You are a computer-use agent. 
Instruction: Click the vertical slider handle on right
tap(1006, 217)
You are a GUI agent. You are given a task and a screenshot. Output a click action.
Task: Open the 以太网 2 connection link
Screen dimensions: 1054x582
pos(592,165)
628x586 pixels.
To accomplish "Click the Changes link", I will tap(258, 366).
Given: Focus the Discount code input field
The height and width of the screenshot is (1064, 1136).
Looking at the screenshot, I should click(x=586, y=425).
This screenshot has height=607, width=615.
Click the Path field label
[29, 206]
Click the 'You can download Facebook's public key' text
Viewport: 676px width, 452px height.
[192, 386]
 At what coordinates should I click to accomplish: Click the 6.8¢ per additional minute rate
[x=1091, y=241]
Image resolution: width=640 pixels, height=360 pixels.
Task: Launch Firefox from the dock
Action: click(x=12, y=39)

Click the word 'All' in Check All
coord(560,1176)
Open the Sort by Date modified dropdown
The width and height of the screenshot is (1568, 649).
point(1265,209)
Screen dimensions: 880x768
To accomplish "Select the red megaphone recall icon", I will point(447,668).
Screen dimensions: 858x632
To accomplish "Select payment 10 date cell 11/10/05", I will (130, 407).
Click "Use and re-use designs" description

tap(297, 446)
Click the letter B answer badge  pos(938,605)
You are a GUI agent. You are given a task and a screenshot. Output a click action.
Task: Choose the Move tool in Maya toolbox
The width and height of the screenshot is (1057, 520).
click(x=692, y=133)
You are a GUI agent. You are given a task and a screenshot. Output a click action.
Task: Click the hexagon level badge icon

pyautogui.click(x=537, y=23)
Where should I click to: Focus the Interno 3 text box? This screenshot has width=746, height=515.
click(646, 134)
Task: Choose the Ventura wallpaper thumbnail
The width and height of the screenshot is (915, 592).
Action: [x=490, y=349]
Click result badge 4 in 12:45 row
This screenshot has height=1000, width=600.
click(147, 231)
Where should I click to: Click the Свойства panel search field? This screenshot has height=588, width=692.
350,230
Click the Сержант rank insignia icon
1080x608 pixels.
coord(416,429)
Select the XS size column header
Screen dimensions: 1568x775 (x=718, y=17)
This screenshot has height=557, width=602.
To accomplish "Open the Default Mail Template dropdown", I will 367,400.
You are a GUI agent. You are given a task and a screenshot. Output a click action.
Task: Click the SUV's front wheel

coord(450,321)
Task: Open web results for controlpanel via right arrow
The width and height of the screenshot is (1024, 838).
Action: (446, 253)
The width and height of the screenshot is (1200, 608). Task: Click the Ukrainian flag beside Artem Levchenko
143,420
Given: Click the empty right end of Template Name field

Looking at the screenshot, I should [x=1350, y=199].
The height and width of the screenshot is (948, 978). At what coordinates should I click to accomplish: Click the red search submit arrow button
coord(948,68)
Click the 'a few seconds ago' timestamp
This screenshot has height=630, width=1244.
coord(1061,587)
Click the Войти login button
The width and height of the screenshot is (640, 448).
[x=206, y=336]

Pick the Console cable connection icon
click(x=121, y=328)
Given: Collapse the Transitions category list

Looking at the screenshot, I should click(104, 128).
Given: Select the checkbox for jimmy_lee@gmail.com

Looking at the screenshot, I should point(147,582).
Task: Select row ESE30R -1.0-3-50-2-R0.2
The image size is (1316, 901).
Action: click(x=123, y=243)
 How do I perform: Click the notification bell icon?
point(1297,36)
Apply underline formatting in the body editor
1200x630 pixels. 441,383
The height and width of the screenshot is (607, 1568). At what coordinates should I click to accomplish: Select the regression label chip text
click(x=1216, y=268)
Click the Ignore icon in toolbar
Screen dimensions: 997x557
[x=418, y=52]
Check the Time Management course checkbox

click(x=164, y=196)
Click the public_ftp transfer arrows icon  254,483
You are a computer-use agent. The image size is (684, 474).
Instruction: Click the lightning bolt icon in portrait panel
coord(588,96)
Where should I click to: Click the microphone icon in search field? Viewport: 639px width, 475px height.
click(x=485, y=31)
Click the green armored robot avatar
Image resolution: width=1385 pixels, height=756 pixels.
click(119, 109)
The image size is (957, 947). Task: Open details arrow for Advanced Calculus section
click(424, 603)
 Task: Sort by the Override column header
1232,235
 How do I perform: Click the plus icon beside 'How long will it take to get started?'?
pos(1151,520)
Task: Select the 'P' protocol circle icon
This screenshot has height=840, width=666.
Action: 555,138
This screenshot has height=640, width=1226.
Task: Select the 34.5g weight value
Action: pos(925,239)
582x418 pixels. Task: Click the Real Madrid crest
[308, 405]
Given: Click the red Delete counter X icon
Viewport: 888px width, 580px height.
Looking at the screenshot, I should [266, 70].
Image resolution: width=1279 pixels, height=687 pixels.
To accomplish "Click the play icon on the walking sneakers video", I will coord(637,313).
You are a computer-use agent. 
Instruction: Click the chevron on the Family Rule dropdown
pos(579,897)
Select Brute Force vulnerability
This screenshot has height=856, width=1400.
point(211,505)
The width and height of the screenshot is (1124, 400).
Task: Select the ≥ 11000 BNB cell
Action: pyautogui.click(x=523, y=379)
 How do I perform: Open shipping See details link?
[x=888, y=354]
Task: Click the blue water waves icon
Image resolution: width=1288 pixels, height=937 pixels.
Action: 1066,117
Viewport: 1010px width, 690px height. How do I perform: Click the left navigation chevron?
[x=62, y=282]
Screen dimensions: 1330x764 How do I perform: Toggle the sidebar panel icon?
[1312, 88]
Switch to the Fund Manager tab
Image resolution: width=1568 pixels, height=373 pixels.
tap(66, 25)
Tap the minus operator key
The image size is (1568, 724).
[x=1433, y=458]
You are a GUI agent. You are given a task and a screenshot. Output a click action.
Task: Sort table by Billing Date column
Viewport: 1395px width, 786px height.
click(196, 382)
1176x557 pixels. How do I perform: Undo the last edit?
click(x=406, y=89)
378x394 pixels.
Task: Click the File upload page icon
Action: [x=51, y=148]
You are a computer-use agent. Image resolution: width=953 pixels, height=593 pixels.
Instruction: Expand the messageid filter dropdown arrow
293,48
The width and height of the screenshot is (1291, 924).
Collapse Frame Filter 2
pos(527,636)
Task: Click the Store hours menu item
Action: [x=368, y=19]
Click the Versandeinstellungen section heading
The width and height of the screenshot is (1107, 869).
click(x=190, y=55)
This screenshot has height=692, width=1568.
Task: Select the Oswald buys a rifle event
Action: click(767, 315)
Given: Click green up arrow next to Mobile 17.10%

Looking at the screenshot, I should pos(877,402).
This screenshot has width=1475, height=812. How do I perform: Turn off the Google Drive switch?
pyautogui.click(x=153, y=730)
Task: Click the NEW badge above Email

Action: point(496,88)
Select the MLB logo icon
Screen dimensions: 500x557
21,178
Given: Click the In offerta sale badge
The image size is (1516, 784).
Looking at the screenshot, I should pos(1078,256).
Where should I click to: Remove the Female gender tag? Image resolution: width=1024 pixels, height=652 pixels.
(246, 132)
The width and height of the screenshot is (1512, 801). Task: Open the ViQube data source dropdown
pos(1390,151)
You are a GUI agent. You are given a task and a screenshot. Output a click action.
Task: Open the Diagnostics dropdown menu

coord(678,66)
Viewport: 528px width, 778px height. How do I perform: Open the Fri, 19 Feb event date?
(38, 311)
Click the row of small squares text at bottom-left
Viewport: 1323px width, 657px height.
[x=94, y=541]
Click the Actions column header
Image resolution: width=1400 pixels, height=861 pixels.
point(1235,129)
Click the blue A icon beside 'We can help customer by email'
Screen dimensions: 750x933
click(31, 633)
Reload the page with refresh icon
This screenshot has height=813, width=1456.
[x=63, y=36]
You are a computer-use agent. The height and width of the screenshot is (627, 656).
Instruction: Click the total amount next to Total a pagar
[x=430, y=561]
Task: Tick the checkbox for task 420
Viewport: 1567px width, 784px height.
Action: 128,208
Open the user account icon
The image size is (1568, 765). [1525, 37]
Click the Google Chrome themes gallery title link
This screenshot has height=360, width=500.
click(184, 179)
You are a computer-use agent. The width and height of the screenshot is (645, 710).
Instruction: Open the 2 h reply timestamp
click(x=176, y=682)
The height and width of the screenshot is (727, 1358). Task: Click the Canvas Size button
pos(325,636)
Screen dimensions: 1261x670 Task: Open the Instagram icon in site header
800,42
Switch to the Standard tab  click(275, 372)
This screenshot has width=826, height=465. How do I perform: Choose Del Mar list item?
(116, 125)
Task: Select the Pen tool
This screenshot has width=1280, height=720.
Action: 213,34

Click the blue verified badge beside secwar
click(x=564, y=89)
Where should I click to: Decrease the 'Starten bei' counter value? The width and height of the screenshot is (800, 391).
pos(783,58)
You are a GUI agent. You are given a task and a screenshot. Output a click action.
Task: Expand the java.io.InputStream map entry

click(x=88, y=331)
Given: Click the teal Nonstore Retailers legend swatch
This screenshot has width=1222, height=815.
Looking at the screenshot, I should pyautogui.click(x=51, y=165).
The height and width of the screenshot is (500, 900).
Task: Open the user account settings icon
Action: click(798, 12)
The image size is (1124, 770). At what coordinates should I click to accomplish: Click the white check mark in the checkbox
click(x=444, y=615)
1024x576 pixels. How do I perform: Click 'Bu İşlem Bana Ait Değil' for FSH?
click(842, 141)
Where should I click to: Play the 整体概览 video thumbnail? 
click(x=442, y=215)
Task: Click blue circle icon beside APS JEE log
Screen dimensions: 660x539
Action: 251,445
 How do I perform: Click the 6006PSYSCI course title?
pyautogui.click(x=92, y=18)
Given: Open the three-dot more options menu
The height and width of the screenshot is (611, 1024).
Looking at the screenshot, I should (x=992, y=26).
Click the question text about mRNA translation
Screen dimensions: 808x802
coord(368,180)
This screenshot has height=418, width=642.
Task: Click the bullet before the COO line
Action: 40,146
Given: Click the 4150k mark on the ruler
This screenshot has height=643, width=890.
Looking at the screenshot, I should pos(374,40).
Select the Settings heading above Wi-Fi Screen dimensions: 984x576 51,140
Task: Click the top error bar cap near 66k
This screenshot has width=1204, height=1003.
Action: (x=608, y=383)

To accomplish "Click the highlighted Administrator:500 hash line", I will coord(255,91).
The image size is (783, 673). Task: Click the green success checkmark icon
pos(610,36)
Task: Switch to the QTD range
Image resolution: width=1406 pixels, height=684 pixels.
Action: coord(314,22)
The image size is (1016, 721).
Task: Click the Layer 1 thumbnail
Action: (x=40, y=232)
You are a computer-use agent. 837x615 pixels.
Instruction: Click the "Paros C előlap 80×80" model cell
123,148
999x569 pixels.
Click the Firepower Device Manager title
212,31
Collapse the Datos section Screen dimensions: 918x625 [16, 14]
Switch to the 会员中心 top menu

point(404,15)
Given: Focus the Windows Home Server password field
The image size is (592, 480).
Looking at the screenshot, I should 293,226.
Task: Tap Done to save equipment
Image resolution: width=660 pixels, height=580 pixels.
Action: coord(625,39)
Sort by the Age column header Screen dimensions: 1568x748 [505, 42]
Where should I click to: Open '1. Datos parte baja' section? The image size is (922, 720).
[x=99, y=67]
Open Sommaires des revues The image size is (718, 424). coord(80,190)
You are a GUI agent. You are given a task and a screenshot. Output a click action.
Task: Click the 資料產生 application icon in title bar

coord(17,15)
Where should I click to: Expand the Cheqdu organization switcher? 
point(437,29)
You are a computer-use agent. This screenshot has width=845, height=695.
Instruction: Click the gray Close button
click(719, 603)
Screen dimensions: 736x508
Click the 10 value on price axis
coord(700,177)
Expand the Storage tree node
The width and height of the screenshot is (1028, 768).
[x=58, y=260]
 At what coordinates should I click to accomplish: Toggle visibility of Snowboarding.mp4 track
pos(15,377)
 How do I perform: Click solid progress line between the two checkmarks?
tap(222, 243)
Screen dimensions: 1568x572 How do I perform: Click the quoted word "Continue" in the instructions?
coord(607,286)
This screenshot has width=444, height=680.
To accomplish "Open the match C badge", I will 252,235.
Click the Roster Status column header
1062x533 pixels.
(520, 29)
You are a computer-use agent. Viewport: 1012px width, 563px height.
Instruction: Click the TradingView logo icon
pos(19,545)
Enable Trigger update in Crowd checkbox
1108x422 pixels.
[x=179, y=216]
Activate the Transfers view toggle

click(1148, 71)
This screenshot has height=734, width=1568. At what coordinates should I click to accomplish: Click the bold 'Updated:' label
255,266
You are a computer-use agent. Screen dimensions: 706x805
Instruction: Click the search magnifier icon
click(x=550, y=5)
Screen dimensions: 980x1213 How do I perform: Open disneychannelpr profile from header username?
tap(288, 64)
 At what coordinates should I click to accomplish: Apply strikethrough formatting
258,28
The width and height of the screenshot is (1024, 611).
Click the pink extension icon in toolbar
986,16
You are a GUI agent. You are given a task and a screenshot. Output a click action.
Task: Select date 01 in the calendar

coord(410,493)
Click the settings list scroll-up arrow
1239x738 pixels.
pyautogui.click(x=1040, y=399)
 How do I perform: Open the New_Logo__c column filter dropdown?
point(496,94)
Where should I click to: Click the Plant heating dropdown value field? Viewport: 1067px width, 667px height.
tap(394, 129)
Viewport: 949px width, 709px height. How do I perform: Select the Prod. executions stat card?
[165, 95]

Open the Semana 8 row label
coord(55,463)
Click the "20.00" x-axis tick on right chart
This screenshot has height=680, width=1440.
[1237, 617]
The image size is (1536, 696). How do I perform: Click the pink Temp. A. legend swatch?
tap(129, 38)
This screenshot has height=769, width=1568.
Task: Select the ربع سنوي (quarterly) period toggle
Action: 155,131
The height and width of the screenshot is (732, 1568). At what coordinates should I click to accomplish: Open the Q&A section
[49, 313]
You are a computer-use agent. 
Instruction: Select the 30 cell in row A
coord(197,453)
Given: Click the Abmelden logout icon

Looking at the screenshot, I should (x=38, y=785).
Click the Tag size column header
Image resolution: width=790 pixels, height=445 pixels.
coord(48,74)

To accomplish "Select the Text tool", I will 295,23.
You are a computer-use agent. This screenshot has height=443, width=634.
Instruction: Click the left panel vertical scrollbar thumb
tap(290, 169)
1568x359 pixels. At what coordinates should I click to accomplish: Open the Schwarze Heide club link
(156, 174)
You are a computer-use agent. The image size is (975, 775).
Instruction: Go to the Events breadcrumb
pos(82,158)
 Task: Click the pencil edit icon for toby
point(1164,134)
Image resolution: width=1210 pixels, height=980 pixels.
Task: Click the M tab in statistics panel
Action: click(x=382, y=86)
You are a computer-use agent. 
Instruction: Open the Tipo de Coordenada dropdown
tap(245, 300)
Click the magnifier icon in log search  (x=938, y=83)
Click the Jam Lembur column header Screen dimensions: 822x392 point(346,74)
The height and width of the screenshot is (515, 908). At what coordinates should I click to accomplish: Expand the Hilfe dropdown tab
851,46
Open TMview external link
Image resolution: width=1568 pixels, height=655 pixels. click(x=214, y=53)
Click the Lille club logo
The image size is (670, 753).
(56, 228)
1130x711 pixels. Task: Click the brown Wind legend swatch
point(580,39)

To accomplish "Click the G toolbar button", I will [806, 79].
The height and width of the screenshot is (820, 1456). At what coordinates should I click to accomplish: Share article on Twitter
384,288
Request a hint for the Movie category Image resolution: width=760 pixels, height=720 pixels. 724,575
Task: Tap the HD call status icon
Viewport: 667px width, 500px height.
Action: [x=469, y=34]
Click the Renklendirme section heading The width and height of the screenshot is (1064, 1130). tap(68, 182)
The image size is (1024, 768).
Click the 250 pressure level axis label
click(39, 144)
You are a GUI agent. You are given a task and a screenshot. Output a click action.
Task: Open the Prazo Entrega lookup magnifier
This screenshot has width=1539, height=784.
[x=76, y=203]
================
§ EXERCISE DESCRIPTION:
Please give back exactly the lines of the listing above that run from the one containing "Switch to the Standard" through the one containing "Given: Open the three-dot more options menu", and only those.

§ SOLUTION FOR THIS EXERCISE:
Switch to the Standard tab  click(275, 372)
This screenshot has width=826, height=465. How do I perform: Choose Del Mar list item?
(116, 125)
Task: Select the Pen tool
This screenshot has width=1280, height=720.
Action: 213,34

Click the blue verified badge beside secwar
click(x=564, y=89)
Where should I click to: Decrease the 'Starten bei' counter value? The width and height of the screenshot is (800, 391).
pos(783,58)
You are a GUI agent. You are given a task and a screenshot. Output a click action.
Task: Expand the java.io.InputStream map entry

click(x=88, y=331)
Given: Click the teal Nonstore Retailers legend swatch
This screenshot has width=1222, height=815.
Looking at the screenshot, I should pyautogui.click(x=51, y=165).
The height and width of the screenshot is (500, 900).
Task: Open the user account settings icon
Action: click(798, 12)
The image size is (1124, 770). At what coordinates should I click to accomplish: Click the white check mark in the checkbox
click(x=444, y=615)
1024x576 pixels. How do I perform: Click 'Bu İşlem Bana Ait Değil' for FSH?
click(842, 141)
Where should I click to: Play the 整体概览 video thumbnail? 
click(x=442, y=215)
Task: Click blue circle icon beside APS JEE log
Screen dimensions: 660x539
Action: 251,445
 How do I perform: Click the 6006PSYSCI course title?
pyautogui.click(x=92, y=18)
Given: Open the three-dot more options menu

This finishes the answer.